What the task requires: Using the listing that follows, return every line with the word "section".
(The records)
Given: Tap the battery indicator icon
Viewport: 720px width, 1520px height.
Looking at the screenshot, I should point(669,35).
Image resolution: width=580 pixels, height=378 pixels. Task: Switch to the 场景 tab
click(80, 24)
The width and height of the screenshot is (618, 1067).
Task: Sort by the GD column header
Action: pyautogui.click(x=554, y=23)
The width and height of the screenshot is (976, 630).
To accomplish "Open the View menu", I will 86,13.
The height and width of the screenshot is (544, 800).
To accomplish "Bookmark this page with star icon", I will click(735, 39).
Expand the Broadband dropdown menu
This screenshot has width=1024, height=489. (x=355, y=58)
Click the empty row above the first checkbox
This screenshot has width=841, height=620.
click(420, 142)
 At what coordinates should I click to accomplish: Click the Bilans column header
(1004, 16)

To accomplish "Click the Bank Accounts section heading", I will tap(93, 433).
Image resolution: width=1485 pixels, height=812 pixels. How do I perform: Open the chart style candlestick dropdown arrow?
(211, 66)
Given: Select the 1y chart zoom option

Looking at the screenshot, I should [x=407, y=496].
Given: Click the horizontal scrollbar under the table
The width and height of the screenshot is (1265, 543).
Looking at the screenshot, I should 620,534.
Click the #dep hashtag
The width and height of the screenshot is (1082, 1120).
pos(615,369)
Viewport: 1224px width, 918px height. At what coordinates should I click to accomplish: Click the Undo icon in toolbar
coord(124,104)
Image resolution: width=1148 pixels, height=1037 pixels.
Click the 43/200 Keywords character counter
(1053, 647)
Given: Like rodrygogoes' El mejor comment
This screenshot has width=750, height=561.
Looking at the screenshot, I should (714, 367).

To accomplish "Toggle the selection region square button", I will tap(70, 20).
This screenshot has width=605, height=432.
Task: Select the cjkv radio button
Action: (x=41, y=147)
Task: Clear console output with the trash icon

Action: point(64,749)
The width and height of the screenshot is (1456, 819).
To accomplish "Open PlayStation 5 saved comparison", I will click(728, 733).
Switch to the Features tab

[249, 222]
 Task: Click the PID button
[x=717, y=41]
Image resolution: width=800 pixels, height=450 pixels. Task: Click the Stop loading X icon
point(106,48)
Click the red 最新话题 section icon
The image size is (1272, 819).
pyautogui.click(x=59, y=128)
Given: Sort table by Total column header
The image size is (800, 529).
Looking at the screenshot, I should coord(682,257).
(End The records)
Answer to the problem:
To accomplish "Click the Bank Accounts section heading", I will tap(93, 433).
Click the red 最新话题 section icon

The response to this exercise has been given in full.